Enquanto Pereira terminou sua primeira qualificação, Alex Sandro Benati se prepara para o quarto curso. Ele é um dos 1,2
mil metalúrgicos que a Mercedes-Benz colocou em lay off e esse é seu segundo afastamento temporário. Há dois anos,
ficou na mesma situação e fez curso de eletrônica embarcada pelo Senai. Agora, serão mais 300 horas de treinamento.
Por enquanto, ele está em casa. "Ele acorda de manhã e pergunta o que vai fazer. Aí mando ele passear com a cachorra,
comprar alguma coisa, levar as crianças em algum lugar", diz, bem-humorada, a esposa, Roseli Aparecida Frutuozo. "Da
primeira vez, fiquei mais preocupada", acrescenta, confiante - como o marido - de que o afastamento será mesmo
temporário e não vai virar demissão mais à frente, como temem outros metalúrgicos da região.
Bastante politizado, Benati não acredita que o país e o setor automotivo estejam em crise. "As empresas estão
pressionando para ganhar mais do governo e também porque não querem a reeleição da Dilma", diz ele, em referência à
presidente da República. Olhando para a própria experiência, ele lembra que voltou do último lay off e logo estava fazendo
horas extras para que a empresa pudesse atender à demanda. "Eu estou calmo porque o governo está preocupado com o
trabalhador, está tirando imposto", explica ele.

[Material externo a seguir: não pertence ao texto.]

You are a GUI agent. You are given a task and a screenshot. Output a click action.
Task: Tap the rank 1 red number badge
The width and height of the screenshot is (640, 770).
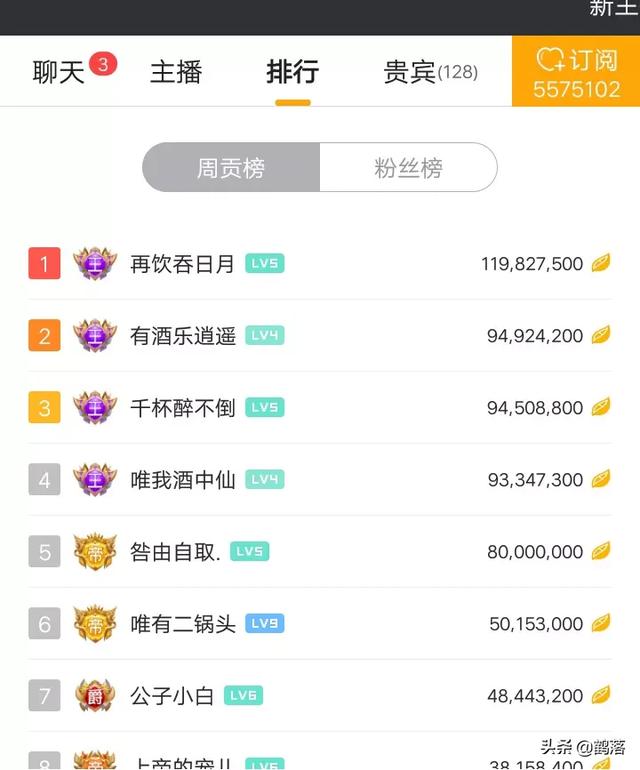point(44,264)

Apesar de reconhecer as medidas tomadas pelo governo, Benati quer que o
governo zere os impostos sobre o caminhão. "Ele paga como máquina, mas depois todo ano tem que pagar IPVA, paga
pedágio", diz o filho e neto de caminhoneiros, conhecido na fábrica pelo apelido de Bomba.
“Realizei meu sonho de consumo”, diz Dalvo Pinotti Filho, que aproveitou o programa
de demissão voluntária e se aposentou após 23 anos na Volkswagen
Se Benati ainda fica perdido dentro de casa - "atrapalhando a rotina", como diz a filha Alexya, que gosta de jogar
videogame com a mãe e o irmão Renzo Bernardo- ficar em casa é tudo que Dalvo Pinotti Filho planejava desde 1980. "No
meu primeiro dia de carteira assinada, em 1980, comecei a planejar minha aposentadoria", diz ele. Como planejou bem,
viu no último PDV da Volkswagen a oportunidade de adiantar um pouco a aposentadoria e sair com uma grana extra - que
ficará guardada para o futuro. Como tinha 23 de empresa, saiu com 23 salários extras na demissão. "Apareceu muita gente
propondo sociedade. Até para montar uma casa de repouso me convidaram", diz ele.
Como "ganhou" 12 pinos nas costas e na cervical e trabalhou em área de periculosidade, Pinotti teve direito à
aposentadoria especial e tem hoje uma renda mensal de R$ 3,8 mil. Soma a ela três aluguéis - de casinhas construídas com
a poupança dos PLRs e do dia a dia - e não sente falta do salário de R$ 4,8 mil que recebia na montadora, embora se
ressinta do desligamento do plano de saúde. "Eu realizei meu sonho de consumo, que era ter qualidade de vida e parar de
trabalhar", resume Pinotti, lembrando que muitos colegas sentem e pensam diferente. "A mulher de um amigo me disse:
ele não pode parar", relata.
Entre os metalúrgicos do ABC, as razões que levaram à crise do setor são tão discutidas como a Copa do Mundo. Por isso,
eles apostam no fim da crise em função da recente negociação do governo com a Argentina e o reforço dos desembolsos do
BNDES para o programa de juros subsidiados para compra de caminhões. "Desde o começo do ano, com a crise na
Argentina e o corte de produção, já tinha gente preocupada com demissão em massa", conta Caio Cesar de Viveiros, 27
anos, 12 deles dentro da Mercedes. "Mas não vai acontecer"
Soldador, filho de metalúrgico, ele sempre aprendeu a contar com o sindicato. "Nosso sindicato é forte, negociou o lay off
quando a empresa quis demitir", orgulha-se. Durante o afastamento, ele pretende, além do curso de qualificação, fazer um
preparatório para o Enem e buscar uma vaga da Universidade Federal do ABC.